For purposes of determining whether a Person is Solvent, the amount of any contingent liability shall be computed as the amount that, in light of all the facts and circumstances existing at such time, represents the amount that can reasonably be expected to become an actual or matured liability.
“Stated Termination Date” means September 26, 2006.
“Subordinated Debt” means all indebtedness, liabilities, and obligations owing by the Borrower pursuant to the Subordinated Debt Documents.
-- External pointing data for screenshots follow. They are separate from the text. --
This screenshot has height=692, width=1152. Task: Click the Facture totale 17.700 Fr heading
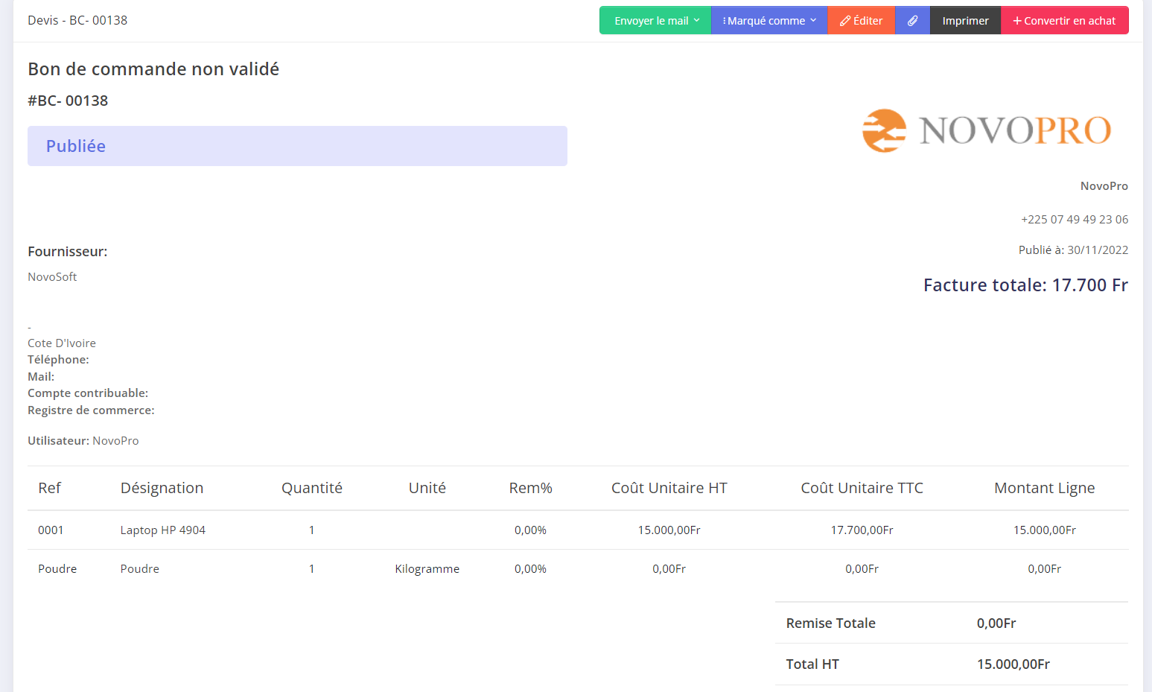pos(1025,285)
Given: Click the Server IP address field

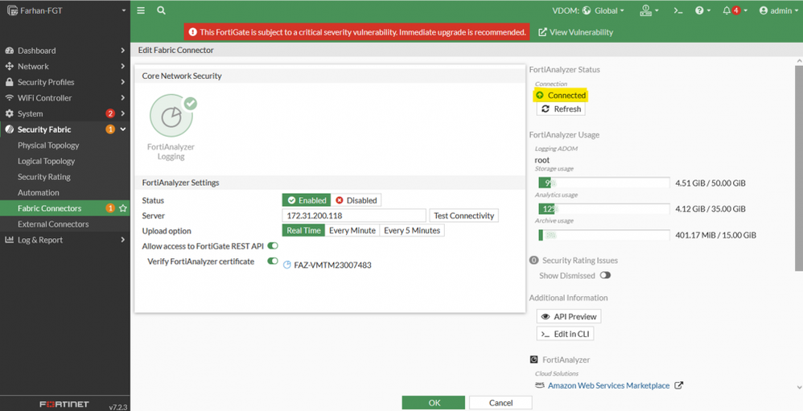Looking at the screenshot, I should click(354, 216).
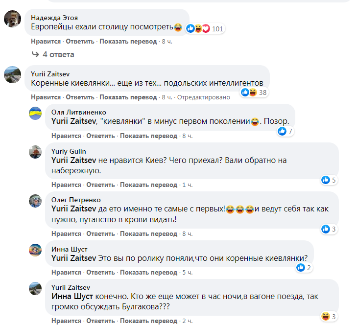Show translation for Надежда Этоя's comment
The image size is (357, 325).
click(128, 42)
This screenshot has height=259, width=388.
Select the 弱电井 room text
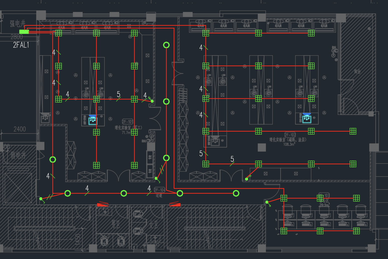tap(18, 155)
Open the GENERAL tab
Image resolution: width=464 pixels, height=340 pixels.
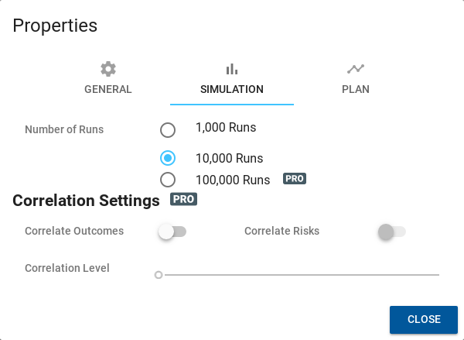pos(108,80)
“Subordinated Debt Documents” means collectively, (a) the CapitalSource Subordinated Debt Agreement, the Subordinated Notes, the Intercreditor Agreement, and all other agreements, certificates, documents, and instruments executed or delivered by the parties thereto in connection with the CapitalSource Subordinated Debt Agreement and the Subordinated Notes and (b) all other agreements, certificates, documents, and instruments executed or delivered by a Borrower evidencing unsecured Debt of such Borrower which has maturities and terms, and which is subordinated to payment of the Obligations in a manner approved in writing by the Agent and the Majority Lenders, and in each such case described in clause (a) and clause (b) preceding, any renewals, modifications, or amendments thereof which are approved in writing by the Agent and the Majority Lenders.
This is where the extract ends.